No debería pensarse, empero, que la colonización económica de la periferia chilena y la conversión de ésta en satélite, llevadas a cabo por la metrópoli inglesa, sólo ocurrieron porque la metrópoli del mundo capitalista es por definición fuerte y su periferia débil, o porque la doctrina inglesa del librecambio convenciera a todos y cada uno de los de la periferia (u otras partes de la metrópoli) por el poder de su lógica. No. La metrópoli del mundo capitalista tenía, indudablemente, aliados en las metrópolis periféricas, y la doctrina del librecambio cayó en oídos interesados en los satélites periféricos capitalistas, como Chile, si bien no tanto en otros países metropolitanos o independientes, como Alemania y el Japón. La contradicción polar metrópoli-satélite del capitalismo trasciende a todo el sistema capitalista mundial, desde su centro macrometropolitano hasta su satélite más microperiférico. En virtud de las diferentes circunstancias, los intereses económicos y de otro tipo que esta contradicción central origina, las incontables contradicciones menores concretas asumen por supuesto, una amplia variedad de formas.

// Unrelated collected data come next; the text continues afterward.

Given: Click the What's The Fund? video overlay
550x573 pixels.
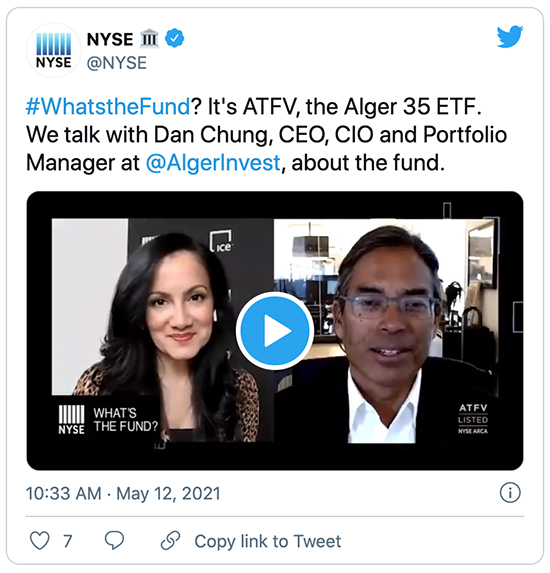Looking at the screenshot, I should pos(108,420).

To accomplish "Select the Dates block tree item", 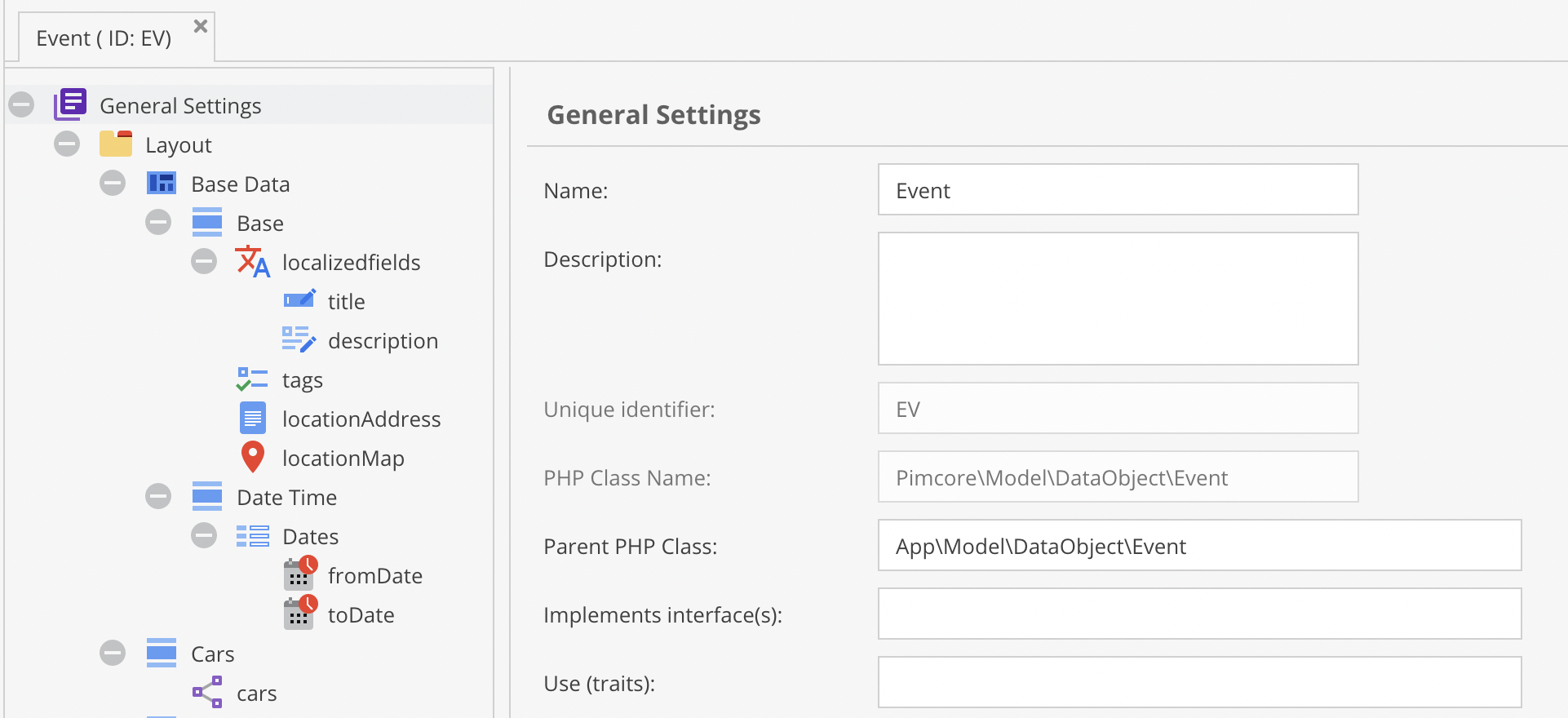I will pyautogui.click(x=310, y=537).
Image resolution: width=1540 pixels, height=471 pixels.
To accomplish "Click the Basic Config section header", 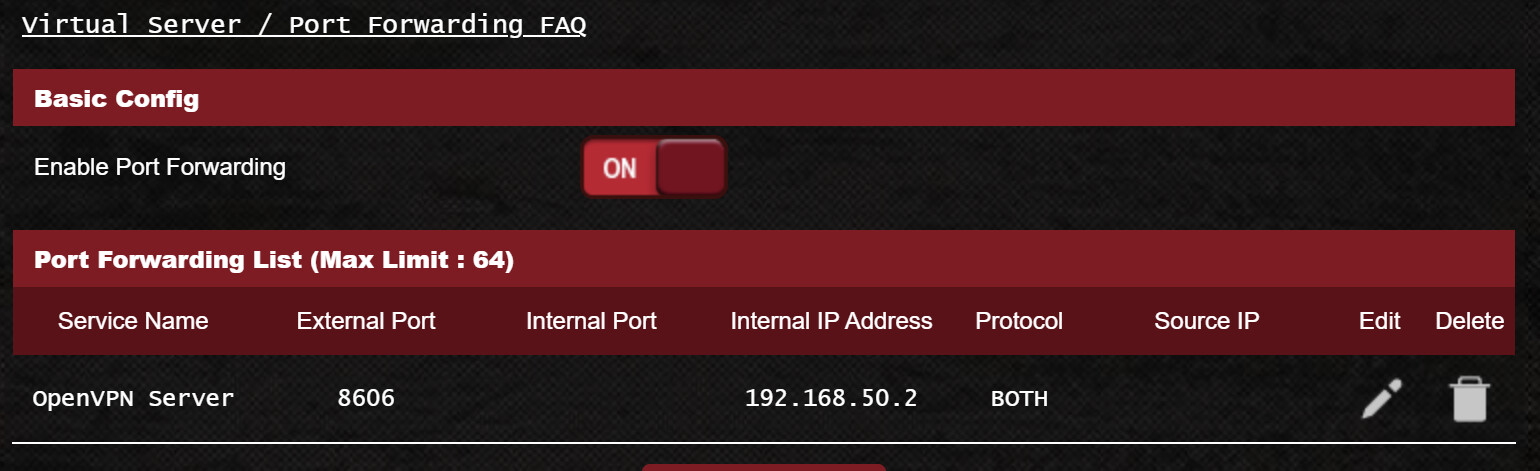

Por desdicha, las circunstancias de este período de la historia chilena no han sido aún tan bien estudiadas como las del período posterior. Empero, pueden hacerse algunas sugerencias acerca del conflicto y de la alianza de los intereses creados por las contradicciones capitalistas en Chile a mediados del siglo XIX. Se dispone de un indicio en Courcelle-Seneuil, librecambista de la época, mundialmente conocido, que fue importado por (o exportado a) Chile como asesor oficial del gobierno, y a quien muchos historiadores chilenos han identificado con la adopción del librecambio en Chile después de 1860. Courcelle-Seneuil observó que:

"Gran parte de las nuevas ganancias han sido empleadas en dar ensanche a Ios goces de los propietarios; el mayor número de éstos se han puesto a consentir soberbias casas y comprar suntuosos mobiliarios, y el lujo de los trajes de las señoras que ha hecho en pocos años progresos increíbles... Se puede decir que mientras los labradores gastaban en locas diversiones los aumentos de sus entradas, los propietarios empleaban las suyas en aumentar goces más durables, pero unos y otros han capitalizado muy poco". (Sepúlveda, 1959: 51.)

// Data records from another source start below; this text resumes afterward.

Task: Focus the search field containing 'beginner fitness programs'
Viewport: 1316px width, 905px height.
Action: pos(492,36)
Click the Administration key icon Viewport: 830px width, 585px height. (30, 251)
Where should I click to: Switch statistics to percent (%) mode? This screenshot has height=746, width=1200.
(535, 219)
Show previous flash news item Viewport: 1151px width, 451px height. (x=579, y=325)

Estos terratenientes, sin duda, miraban con malos ojos las restricciones al comercio que impedían tales progresos a sus señoras. El ministro de Hacienda del régimen siguiente al de Montt explicó al Congreso que el freno a la navegación extranjera todavía en vigor, es decir, la posición privilegiada de la marina chilena, debía desaparecer, y ello en bien de "esos intereses para los que [el privilegio] fue creado" (Véliz, 1962: 240). Es decir, los intereses de Ios terratenientes, y aún más los de los exportadores y los importadores, sin duda. El diputado Matta sostuvo que los derechos de aduana no eran más que una señal de la debilidad y cobardía del gobierno, y que todos ellos debían ser abolidos.

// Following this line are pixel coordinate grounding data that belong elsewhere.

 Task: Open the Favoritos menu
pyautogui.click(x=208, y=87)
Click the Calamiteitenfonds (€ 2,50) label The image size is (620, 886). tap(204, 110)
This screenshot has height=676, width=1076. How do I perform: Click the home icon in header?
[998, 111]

Podemos presumir, pues, que la estructura metrópoli-satélite del sistema capitalista mundial, y de Chile dentro de él, creó grupos de intereses definidos dentro de la metrópoli del satélite chileno, los cuales, no obstante los conflictos con el imperialismo que puedan haber tenido, sentíanse impelidos a respaldar, por sobre cualquier otra política, la que senda para hacer de Chile un satélite aún más dependiente de la metrópoli capitalista mundial. No sorprende, por tanto, encontrar a esos grupos valiéndose de la debilidad del gobierno, originada en la depresión mundial de 1857, para rebelarse contra el presidente Montt y sus programas de desarrollo nacional. Se puede, por ende, estar de acuerdo con Claudio Véliz cuando dice:

Manuel Montt se enfrentó a dos revoluciones ... la segunda en 1859 estuvo más próxima a los intereses políticos y económicos de los grupos de presión mineros y agrícolas del país. Gran parte de la oposición a la actitud centralista, fuerte, de ingerencia estatal en la cosa económica que pregonizaba Montt, provino de los grupos liberales —y, por supuesto, librecambistas— cercanos a la exportación de minerales y de productos agropecuarios del norte y sur del país. Desde luego, es más que una coincidencia sin importancia el hecho de que los núcleos de resistencia contra el gobierno de Montt hayan estado situados en Copiapó y Concepción. (Véliz, 1962: 242).